The problem: Filter the entries down to the lines holding "will", then copy those lines.

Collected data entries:
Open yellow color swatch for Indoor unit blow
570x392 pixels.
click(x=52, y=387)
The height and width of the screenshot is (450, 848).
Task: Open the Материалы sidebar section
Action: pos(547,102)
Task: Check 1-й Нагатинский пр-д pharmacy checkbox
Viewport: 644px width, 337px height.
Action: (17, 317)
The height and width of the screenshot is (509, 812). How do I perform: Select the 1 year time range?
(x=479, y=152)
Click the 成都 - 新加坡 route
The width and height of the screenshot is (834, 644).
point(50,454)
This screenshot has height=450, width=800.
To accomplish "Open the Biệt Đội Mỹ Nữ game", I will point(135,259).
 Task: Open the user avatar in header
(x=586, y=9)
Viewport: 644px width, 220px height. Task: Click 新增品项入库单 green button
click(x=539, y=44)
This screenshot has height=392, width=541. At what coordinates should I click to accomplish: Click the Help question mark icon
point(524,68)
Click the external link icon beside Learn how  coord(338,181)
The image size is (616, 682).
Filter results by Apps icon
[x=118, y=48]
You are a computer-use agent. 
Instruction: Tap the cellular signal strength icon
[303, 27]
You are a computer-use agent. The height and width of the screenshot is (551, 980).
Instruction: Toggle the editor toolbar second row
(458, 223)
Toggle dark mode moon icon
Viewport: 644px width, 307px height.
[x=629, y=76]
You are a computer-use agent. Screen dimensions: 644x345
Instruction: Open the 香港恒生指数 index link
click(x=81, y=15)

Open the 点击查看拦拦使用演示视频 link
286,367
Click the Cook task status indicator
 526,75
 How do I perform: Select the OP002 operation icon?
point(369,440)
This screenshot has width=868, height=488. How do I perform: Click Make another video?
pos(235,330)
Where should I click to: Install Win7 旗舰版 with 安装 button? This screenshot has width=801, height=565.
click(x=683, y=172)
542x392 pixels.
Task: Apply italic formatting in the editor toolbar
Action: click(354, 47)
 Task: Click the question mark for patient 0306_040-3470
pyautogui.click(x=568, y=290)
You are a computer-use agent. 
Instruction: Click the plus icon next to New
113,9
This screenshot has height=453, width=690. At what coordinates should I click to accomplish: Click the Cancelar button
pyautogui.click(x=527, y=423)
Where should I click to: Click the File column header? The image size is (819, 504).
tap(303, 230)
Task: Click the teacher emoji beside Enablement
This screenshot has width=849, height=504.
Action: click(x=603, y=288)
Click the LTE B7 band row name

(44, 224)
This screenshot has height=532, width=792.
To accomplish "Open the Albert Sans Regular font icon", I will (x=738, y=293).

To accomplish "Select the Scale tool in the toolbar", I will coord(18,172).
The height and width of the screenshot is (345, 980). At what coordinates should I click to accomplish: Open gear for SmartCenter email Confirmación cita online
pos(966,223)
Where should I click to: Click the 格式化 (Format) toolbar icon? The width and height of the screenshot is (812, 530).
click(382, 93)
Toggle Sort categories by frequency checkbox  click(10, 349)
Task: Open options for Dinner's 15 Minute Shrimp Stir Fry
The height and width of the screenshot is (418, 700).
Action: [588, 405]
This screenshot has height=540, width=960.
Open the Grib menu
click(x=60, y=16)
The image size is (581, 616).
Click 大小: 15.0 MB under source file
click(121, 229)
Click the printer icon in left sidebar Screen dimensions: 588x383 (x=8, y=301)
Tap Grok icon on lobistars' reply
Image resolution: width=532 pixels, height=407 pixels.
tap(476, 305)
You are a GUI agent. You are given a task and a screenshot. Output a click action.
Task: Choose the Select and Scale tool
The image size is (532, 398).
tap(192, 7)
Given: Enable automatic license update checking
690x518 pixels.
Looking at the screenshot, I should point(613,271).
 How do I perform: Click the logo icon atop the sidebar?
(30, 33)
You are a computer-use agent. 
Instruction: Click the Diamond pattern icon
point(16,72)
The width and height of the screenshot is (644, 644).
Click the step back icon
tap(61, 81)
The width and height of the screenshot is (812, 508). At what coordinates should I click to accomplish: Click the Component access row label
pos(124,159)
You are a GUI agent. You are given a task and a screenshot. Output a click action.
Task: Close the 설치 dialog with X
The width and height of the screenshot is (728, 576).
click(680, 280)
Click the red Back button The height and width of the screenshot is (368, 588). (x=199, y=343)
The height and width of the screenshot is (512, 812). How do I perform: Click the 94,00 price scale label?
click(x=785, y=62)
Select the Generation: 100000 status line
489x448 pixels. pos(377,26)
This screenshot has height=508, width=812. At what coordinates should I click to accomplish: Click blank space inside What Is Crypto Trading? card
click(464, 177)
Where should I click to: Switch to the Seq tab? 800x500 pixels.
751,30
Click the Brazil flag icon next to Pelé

Written response:
To accomplish "Open the Biệt Đội Mỹ Nữ game", I will point(135,259).
To accomplish "Open the Albert Sans Regular font icon", I will (x=738, y=293).
To accomplish "Select the Scale tool in the toolbar", I will coord(18,172).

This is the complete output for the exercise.